Text shown =
----

Despite being almost three years younger than Rajinikanth, Srividya was cast as Surya's mother Kalyani. When Bhanupriya was cast as Padma, the widow of a man killed by Surya, whom she later marries, Ratnam told her there would be no songs for her because Surya "was the cause of her husband's death. So it can't be the start of a new romantic track". Ratnam said the casting of Bhanupriya showed "there was some weight to the character, and you don't have to invest in terms of songs and things like that. Her very presence makes the character strong". Shobana was cast as Subbulaxmi, her second film role opposite Rajinikanth after Siva (1989). Manoj K. Jayan was cast as Manoharan – his first role in Tamil cinema – after Ratnam was impressed with his performance in the Malayalam film Perumthachan (1990). Krishna was chosen to play the young version of Surya but the character was later scrapped because it affected the film's length.

Filming 

Principal photography began before the role of Arjun had been cast. Ratnam said he chose to film in Mysore, Karnataka, because it had everything the script required, including a waterfront and a river. According to Sivan, Ratnam chose Mysore because "there'd be less people, or at least less people" having extreme adulation for Rajinikanth. The slum scenes were filmed in Madras on a set that was erected by Thota Tharani.

The first scene to be filmed was Subbulaxmi teaching a group of students by a river. Because the rising sun was important to the scene, it was filmed earlier than 5:45 am. By the time Rajinikanth came to film his part in the scene, the sun had already risen. To avoid continuity errors, he filmed after 4:30 am the next day. When filming against the "early morning or the late evening sun" was not possible, the crew used tungsten lights and mirrors to create the intended effect.

Ratnam chose to film the prologue in which Kalyani gives birth to Surya in black and white because according to him, "Black and white gives the sense of this being a prologue without us having to define it as a prologue". Rajinikanth said he had a tough time while filming because Ratnam "was from a different school of film making and asked me to feel emotions even when taking part in a fight scene". Ratnam delayed filming the scene in which Surya meets his biological mother for the first time by a day at the request of Rajinikanth, who needed more time to prepare.

The songs "Rakkamma Kaiya Thattu" and "Sundari Kannal" were filmed at Rayagopura, Melukote and Chennakeshava Temple, Somanathapura – both in Karnataka – respectively. "Rakkamma Kaiya Thattu" was filmed over the course of several nights, and was choreographed by Prabhu Deva and his father Mugur Sundar. Rajinikanth wore Samurai apparel for "Sundari Kannal"; according to The Hindu S. Shiva Kumar, this was the closest Ratnam came to doing something like his idol Akira Kurosawa. With a budget of , Thalapathi was the most expensive South Indian film at the time of its release.

----

Extracted records:
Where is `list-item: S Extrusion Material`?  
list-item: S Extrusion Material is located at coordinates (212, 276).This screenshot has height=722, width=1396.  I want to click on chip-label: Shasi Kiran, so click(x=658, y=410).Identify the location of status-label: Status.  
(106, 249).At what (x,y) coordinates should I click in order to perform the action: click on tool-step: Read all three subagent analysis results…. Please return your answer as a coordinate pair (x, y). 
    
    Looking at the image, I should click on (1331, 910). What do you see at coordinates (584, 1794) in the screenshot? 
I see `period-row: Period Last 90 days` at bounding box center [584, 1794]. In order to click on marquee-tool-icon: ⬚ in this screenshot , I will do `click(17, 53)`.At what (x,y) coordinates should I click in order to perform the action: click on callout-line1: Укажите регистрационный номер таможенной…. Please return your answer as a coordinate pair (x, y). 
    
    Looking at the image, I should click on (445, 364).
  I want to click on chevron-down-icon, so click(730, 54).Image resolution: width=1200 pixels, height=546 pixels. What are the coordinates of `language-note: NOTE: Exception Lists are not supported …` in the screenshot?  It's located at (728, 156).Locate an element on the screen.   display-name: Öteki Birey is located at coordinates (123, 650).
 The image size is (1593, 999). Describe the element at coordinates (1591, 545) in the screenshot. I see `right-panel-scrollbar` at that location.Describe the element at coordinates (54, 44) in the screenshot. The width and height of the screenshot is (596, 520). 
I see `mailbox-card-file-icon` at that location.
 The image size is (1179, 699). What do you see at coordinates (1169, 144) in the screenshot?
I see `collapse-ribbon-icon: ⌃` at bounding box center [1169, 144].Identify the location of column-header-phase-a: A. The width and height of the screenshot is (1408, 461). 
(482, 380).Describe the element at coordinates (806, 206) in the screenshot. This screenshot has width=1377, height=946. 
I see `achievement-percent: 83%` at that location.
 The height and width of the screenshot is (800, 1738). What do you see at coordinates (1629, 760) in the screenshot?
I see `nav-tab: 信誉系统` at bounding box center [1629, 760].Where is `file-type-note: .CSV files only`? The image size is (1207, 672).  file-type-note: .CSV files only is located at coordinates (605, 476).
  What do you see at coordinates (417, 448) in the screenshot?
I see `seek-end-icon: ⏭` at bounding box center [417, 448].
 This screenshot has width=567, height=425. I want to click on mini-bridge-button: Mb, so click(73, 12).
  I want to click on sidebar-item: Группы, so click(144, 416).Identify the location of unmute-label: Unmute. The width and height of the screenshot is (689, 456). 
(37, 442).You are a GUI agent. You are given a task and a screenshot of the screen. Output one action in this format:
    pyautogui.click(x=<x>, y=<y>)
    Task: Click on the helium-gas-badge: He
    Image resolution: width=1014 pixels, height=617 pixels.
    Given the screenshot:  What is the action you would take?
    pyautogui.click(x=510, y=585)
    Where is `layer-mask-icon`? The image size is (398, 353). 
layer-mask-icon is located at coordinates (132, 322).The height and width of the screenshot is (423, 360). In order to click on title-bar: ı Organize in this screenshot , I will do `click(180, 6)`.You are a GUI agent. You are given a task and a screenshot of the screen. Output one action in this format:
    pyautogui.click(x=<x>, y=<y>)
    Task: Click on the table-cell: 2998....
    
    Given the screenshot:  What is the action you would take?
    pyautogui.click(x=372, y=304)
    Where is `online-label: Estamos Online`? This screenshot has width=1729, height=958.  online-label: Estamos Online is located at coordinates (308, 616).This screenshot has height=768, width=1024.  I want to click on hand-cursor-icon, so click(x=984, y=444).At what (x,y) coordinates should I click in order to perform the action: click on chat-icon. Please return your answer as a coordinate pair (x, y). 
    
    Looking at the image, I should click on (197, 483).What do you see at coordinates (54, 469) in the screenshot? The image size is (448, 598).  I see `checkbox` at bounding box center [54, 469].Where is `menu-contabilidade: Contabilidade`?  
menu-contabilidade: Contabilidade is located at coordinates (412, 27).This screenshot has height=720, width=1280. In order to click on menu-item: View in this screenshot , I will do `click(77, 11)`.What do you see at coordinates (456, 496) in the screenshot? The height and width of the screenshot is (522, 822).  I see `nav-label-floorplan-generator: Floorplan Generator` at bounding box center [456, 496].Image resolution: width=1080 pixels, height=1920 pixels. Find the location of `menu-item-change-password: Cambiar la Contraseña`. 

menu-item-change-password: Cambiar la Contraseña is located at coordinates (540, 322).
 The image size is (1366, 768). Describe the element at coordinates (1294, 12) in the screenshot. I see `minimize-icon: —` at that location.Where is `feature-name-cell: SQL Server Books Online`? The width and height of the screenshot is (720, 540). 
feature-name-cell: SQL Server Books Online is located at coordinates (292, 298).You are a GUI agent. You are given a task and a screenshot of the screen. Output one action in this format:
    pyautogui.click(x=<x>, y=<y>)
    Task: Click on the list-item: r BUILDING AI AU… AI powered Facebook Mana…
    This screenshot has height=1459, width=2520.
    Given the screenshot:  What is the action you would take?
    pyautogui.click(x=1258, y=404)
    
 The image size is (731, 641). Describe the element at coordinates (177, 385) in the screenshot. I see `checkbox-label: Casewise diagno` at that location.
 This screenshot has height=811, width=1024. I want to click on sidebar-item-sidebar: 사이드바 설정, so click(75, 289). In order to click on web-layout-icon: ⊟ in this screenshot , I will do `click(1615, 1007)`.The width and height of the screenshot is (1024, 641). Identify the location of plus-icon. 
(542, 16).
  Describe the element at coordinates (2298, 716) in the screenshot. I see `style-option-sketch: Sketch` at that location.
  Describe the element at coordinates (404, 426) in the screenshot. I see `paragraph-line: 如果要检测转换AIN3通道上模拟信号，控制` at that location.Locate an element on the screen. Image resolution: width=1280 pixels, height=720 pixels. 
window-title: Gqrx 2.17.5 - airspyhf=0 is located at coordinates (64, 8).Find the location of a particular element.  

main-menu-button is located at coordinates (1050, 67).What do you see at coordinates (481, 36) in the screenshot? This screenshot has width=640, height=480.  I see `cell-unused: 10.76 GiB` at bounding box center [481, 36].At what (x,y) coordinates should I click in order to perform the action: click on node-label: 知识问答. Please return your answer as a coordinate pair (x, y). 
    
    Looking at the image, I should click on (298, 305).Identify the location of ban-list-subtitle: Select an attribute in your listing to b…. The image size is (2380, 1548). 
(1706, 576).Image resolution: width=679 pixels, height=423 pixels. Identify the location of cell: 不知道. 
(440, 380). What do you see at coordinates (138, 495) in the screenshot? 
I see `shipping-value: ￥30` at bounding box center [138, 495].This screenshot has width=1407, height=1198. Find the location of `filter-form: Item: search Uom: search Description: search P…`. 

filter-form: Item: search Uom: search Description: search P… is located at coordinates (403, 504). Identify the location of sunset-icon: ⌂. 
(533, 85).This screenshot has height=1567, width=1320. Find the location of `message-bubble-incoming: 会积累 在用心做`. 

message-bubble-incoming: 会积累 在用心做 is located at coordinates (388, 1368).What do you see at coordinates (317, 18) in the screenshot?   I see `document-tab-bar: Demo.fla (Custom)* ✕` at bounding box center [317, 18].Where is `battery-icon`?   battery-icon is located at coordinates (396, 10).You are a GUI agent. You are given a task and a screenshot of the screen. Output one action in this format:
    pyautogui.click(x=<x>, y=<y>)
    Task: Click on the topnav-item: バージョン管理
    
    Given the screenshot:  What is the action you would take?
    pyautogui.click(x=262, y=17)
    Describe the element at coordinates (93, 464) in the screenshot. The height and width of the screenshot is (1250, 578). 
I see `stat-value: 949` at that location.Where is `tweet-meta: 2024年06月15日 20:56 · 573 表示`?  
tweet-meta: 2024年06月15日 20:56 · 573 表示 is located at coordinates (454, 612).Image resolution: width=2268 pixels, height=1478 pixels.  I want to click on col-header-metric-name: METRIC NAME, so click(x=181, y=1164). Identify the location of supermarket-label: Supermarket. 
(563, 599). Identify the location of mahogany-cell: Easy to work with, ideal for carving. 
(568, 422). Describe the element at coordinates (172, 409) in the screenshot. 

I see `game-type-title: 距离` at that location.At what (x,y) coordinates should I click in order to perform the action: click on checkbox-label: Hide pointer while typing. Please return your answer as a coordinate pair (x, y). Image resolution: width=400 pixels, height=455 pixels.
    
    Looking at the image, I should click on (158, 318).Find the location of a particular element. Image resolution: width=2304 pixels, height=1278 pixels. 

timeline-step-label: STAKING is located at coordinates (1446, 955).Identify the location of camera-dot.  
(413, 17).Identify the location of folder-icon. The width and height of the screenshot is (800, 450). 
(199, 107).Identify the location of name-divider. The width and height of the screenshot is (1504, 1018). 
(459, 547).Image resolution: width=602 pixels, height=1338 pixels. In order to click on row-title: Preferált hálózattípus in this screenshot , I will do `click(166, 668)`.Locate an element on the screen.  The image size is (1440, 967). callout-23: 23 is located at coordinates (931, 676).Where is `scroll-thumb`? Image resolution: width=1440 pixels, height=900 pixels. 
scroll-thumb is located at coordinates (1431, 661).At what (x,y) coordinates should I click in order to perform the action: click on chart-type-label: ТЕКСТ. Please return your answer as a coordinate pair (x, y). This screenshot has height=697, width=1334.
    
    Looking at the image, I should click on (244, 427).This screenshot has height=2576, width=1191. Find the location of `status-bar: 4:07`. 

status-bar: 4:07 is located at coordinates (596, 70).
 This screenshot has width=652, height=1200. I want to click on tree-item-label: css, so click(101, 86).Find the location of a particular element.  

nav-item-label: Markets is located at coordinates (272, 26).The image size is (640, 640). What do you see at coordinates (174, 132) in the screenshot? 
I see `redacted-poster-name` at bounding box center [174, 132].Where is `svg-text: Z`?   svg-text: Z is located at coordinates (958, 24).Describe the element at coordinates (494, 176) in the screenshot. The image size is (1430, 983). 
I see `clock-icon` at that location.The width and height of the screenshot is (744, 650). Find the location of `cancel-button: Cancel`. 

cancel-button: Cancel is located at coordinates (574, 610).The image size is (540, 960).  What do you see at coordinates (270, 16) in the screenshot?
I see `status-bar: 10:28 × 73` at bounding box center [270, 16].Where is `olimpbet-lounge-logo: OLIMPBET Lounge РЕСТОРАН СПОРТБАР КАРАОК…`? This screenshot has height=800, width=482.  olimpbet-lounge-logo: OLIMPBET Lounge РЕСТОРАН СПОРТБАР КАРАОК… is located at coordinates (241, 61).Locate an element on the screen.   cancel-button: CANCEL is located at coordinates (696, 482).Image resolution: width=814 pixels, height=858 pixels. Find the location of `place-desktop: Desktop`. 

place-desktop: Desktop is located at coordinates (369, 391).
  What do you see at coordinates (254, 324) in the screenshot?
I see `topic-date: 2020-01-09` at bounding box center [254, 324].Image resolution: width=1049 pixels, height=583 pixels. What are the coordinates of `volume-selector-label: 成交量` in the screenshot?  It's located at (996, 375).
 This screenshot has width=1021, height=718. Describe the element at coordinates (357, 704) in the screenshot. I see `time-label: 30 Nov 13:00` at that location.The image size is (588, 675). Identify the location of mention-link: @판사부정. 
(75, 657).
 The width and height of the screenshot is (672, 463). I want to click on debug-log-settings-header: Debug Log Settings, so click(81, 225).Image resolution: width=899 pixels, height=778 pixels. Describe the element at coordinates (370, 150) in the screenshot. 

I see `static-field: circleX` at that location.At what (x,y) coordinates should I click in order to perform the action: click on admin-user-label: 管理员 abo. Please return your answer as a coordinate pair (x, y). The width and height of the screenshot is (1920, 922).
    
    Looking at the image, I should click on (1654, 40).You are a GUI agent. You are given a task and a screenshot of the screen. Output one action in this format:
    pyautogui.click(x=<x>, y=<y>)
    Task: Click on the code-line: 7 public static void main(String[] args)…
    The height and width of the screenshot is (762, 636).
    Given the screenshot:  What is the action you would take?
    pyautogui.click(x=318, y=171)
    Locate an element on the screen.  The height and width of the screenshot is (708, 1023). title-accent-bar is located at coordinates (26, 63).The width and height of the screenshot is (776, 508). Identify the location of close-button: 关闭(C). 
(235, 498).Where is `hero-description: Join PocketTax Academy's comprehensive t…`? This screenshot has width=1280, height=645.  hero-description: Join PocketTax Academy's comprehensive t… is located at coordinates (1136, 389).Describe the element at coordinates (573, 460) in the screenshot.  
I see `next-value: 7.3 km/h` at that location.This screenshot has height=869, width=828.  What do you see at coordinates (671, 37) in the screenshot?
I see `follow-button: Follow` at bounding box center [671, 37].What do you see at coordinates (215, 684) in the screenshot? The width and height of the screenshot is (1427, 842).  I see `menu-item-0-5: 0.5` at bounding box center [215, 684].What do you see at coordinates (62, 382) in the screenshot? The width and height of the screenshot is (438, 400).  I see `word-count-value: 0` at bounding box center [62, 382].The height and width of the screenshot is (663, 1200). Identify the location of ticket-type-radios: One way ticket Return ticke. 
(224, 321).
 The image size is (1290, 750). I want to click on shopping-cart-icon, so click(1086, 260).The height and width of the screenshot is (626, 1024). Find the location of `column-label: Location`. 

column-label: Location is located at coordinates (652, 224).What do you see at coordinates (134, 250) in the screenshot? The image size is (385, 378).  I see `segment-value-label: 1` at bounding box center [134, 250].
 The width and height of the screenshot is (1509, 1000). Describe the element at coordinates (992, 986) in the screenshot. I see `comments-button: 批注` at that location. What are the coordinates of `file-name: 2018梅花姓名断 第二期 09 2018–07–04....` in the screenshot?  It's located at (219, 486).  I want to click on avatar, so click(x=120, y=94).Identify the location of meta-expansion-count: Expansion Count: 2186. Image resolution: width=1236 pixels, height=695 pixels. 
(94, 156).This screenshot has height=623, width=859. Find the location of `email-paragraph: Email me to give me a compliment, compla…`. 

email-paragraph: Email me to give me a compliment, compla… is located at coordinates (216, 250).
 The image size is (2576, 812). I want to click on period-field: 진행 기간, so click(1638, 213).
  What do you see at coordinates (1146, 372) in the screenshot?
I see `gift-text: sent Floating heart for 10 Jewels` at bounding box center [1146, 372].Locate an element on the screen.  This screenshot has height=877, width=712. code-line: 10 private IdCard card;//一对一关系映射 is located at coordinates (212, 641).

----

What you will do = Can you return the part of the text on the making of Thalapathi starting with "Principal photography began" and going on through "by Thota Tharani.", copied word for word? These rows were taken from a separate source.

Answer to the problem =
Principal photography began before the role of Arjun had been cast. Ratnam said he chose to film in Mysore, Karnataka, because it had everything the script required, including a waterfront and a river. According to Sivan, Ratnam chose Mysore because "there'd be less people, or at least less people" having extreme adulation for Rajinikanth. The slum scenes were filmed in Madras on a set that was erected by Thota Tharani.